The hands-on programme involved gradually reducing her supplemental tube feeds to increase her hunger-driven motivation to eat, while incorporating intensive behavioural strategies to develop new mealtime routines.
Having successfully remained off her feeding tube since the first week of the programme, Nakiyah's mother Shoni Reid said her daughter is proof that permanent fully-funded pilot programmes could benefit the over 600 New Zealand children with long-term feeding tube dependency.
Nakiyah, who was born with a severely inverted jaw and had trouble suckling, was given a nasogastric (NG) tube at four months after professionals said she was losing weight and failing to thrive.
Following the NG tube, which enabled food to travel directly from a machine to her stomach and involved cycles of one-hour feeding stints, Nakiyah was given a Mic-Key button in her stomach at eight months.
"I never thought three years down the track we'd still be dealing with it," said the mother of three girls, who endured an intensive battle to get her youngest daughter to eat.
As well as an inability to develop the suckling reflex, Mrs Reid said Nakiyah's aversion to food stemmed from severe gastro reflux as a baby, which saw her throw up anything that went into her stomach.
Nakiyah, who was born with an undiagnosed genetic condition, also experiences sensory issues including a fear of foods that change in texture when eaten.
"She was so freaked out about the thought of anything going in her mouth that even the thought of it could make her sick.

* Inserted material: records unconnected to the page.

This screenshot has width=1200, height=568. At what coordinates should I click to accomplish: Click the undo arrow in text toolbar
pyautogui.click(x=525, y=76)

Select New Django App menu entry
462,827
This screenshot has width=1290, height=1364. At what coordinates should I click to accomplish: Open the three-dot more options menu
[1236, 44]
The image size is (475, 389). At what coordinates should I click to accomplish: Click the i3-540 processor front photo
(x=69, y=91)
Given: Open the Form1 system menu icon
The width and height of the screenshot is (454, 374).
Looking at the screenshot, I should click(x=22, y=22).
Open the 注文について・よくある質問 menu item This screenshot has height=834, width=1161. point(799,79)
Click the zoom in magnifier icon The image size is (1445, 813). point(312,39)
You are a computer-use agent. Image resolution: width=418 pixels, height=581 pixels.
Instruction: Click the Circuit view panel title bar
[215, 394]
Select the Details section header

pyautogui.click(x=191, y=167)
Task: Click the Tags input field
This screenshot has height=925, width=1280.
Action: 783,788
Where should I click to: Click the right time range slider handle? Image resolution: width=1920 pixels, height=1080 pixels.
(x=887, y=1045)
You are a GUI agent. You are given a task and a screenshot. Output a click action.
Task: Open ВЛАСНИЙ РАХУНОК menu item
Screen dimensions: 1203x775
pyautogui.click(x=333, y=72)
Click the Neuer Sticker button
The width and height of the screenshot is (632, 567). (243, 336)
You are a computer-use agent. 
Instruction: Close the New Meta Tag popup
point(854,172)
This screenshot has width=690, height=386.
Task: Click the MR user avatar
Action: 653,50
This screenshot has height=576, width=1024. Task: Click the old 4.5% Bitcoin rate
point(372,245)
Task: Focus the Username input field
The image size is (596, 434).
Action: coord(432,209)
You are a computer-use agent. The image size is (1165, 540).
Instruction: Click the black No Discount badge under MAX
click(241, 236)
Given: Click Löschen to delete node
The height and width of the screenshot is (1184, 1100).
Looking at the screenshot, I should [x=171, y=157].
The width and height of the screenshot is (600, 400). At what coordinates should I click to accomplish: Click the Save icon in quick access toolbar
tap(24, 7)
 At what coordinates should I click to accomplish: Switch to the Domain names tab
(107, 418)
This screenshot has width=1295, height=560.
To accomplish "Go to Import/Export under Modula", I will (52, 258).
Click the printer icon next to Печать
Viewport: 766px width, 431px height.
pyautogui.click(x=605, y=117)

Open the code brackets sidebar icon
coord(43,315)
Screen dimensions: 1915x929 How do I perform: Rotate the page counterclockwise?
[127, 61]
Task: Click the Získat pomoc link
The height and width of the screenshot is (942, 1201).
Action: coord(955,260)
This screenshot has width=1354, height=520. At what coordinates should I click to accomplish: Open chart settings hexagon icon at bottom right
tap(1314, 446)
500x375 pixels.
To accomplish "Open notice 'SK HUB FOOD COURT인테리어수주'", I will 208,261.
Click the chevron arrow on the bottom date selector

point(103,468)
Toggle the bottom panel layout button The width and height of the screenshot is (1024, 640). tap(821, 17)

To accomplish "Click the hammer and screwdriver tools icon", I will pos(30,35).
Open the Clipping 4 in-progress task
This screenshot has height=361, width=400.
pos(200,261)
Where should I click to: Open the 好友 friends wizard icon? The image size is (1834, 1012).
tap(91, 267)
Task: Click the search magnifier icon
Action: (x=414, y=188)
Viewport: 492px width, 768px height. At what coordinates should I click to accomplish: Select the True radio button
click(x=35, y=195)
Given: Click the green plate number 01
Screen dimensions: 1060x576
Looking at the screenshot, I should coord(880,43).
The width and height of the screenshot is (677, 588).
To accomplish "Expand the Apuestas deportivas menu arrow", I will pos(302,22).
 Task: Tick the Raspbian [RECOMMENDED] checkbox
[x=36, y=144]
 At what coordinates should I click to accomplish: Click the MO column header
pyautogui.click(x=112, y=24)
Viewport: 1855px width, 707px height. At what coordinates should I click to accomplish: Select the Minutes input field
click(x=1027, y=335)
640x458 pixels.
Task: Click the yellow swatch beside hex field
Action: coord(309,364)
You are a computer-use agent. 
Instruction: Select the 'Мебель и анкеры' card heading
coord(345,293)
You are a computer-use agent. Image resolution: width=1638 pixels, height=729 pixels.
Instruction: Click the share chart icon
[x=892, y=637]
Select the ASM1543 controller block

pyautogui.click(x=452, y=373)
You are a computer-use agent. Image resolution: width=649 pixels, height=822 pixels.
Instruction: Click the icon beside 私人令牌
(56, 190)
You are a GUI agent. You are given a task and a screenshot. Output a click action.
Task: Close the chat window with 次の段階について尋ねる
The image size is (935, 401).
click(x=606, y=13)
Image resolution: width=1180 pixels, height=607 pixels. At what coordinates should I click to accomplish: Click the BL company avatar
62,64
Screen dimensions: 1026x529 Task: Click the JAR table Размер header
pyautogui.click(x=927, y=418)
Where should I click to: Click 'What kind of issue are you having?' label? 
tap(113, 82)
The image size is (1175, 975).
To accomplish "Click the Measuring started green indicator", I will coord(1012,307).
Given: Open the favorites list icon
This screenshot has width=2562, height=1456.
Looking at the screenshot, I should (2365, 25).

"I ended up in a situation where to just to get Nakiyah to try something, she'd be crying and I'd be in tears.
"I didn't know how far to push her because I didn't want it to become any more of a negative experience."
Mandy Beatson, Starship Hospital's pediatric speech language therapist who worked with Nakiyah, said she was "incredibly happy with her progress".
While New Zealand is yet to have clinical practice guidelines for weaning children from feeding tubes, Mrs Beatson said she hopes a permanent national tube weaning programme will be developed.
"A proposal compiled by Dr Tim Jelleyman, a pediatrician at Waitakere Hospital, has been submitted to the Ministry of Health, because while great community services are in place in lots of regions, they often aren't intensive enough for children with severe oral aversion."
Since Mrs Beatson's work with Nakiyah, Mrs Reid and her husband Callum are "relieved" to have watched their daughter shift from simply dissecting her food into tiny pieces, to happily putting whole items of food in her mouth.
"We're a lot more relaxed now Nakiyah is eating and gaining weight, but I do think it could have happened a lot sooner," Mrs Reid said.
"Before the programme, my only option was to spend around $30,000 for overseas help, which was money we just didn't have.
"Where's the help for families after the feeding-tube, and after the Mic-Key button?
"All I want is for other tubie families to have the same opportunity we did."
Having shed tears of mixed emotion last week as she watched her excited and healthy daughter start her first day of kindergarten, a milestone that at one point was not an option, Mrs Reid said their on-going fight "was all worth it".
"She's now where I've always dreamed she'd be."